The MICLIDE Tree can be straightforwardly translated into clinical practice to assess pre-radiotherapy toxicity risk and optimise radiotherapy planning by, for example, tightening radiation dose constraints in patients at higher risk of toxicity or using rectum spacers selectively in patients at higher risk of GI side effects. It may also aid the design of interventional measures to manipulate bacterial composition to improve early and late side effects, particularly by selecting patients more likely to benefit from those interventions. Given that 68% of the MicroLearner patient population received irradiation to the whole pelvis, the analytical approach and methodology developed here and the clinical decision tree model obtained might have broader applicability to other types of cancer whose treatment is also based on the irradiation of the abdomen or pelvis.

Interestingly, there exists a consequential behaviour between acute and late toxicity, with patients developing acute gastrointestinal toxicity having higher chances of developing also late gastrointestinal side effects. This known clinical implication also indirectly makes the results presented in this manuscript relevant for understanding late toxicity in the context of prostate cancer radiotherapy.

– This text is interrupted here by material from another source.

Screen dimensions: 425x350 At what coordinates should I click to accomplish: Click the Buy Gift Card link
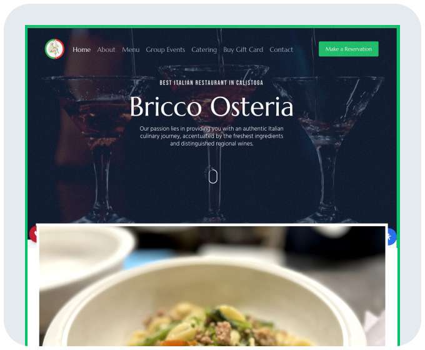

Our findings are based on statistical associations and patterns discovered by the use of machine learning techniques. To better elucidate the consequences that an altered community functionality might have on the host and open to interventional bacteriotherapy in patients at high risk for toxicity, we envisage that future research by means of different omics technologies, including shotgun metagenomics and metabolomics, will be the optimal strategy.

Contributors

Conceptualisation: T.R., R.V., E.O., L.D.C., F.P.; Data Curation: F.B., J.I., M.S.S., A.C., A.D., E.G., L.P.; Formal analysis: J.I., A.D.; Funding Acquisition: T.R., R.V., E.O.; Investigation: M.S.S., B.A., V.D., T.G., M.D., E.M., B.N.C., S.V.; Methodology: J.I., T.R., N.Z., L.D.C.; Project administration: T.R.; Resources: J.I., A.D., T.G.; Software: J.I.; Supervision: T.R., R.V., B.A., N.Z., L.D.C.; Validation: M.S.S., J.I., M.R.F., N.Z., L.D.C.; Visualisation: J.I., T.R., M.R.F.; Writing (original draft): J.I., T.R., M.R.F.; Writing (review and editing): all the authors. All authors read and approved the final version of the manuscript. T.R., L.D.C. accessed and verified the underlying data.

Data sharing statement

All sequencing data are deposited into the GEO (Gene Expression Omnibus) repository of NCBI (National Center for Biotechnology Expression) (http://www.ncbi.nlm.nih.gov/geo/), accession number GSE268869. IonReporter-generated OTU tables and associated metadata that can be used to reproduce the main findings of the study have also been deposited in the same repository.

Declaration of interests

The authors declare no conflict of interest.